Researchers with NASA/ESA have found a supermassive black hole with the mass of 20 million suns lurking at the heart of Ultracompact Dwarf Galaxy (UDC) M60-UDC1. Located roughly 50 million light years away from Earth, M60-UDC1 is only 1/500th of the size of the Milky Way (with a diameter of 300 million light years), but contains some 140 million stars. According to Hubble’s press release, if you resided on a planet in this galaxy, you would be able to see the light of over 1 million stars at night with the naked eye, compared to the 4000 or so that are visible here on Earth.
While it might be jaw dropping to spend a night stargazing somewhere in M60-UDC1, the immense pressure generated from the supermassive black hole at the center of the galaxy might make you feel a bit… uncomfortable. This black hole accounts for a whopping 15% of the galaxy’s total mass, compared to the .01% of total mass that the Milky Way’s black hole comprises. The newly discovered supermassive black hole weighs five times as much as the black hole at the center of the Milky Way, which, according to lead author Anil Seth of the University of Utah “is pretty amazing given that the Milky Way is 500 times larger and more than 1000 times heavier than M60-UDC1.”
In the past, astronomers like study co-author Steffen Mieske have theorized that UDCs have supermassive black holes at their center because they appear “too heavy for the luminosity of their stars,” but these findings, reported this week in Nature, provide the first evidence in support of the theory.

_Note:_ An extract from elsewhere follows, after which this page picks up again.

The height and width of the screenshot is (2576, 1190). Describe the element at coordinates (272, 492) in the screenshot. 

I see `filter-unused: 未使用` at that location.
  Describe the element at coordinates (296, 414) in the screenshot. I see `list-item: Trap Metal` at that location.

Scientists detected the presence of the black hole and made calculations about its mass by observing the movement of the stars in M60-UDC1 from the Hubble telescope and the Gemini north telescope in Hawaii. The Hubble provided information about the size and density of the galaxy while the Gemini measured how much the black hole’s gravitational pull affected the movement of the stars.
This discovery is intriguing because it implies that there may be a significant number of black holes that have yet to be uncovered in our known universe. Many other UCDs may also have super massive black holes at their centers, meaning that there could be several more of these monsters than originally thought. Based off of these findings, “the astronomers predict there may be as many as double the known number of black holes in the local universe.”
These results also provide a new theory for how UCDs form, namely that ‘dwarf galaxies may actually be the stripped remnants of larger galaxies that were torn apart during collisions with other galaxies, rather than small islands of stars born in isolation.’ In the the past, M60-UDC1 might have passed too close to its much larger neighboring galaxy, Messier 60, leaving behind only pieces of the compact inner galaxy. It seems plausible that a black hole of this size would not develop from within such a small galaxy, but that it was once part of a larger galaxy that was torn apart. “We don’t know of any other way you could make a black hole so big in an object this small” says Seth.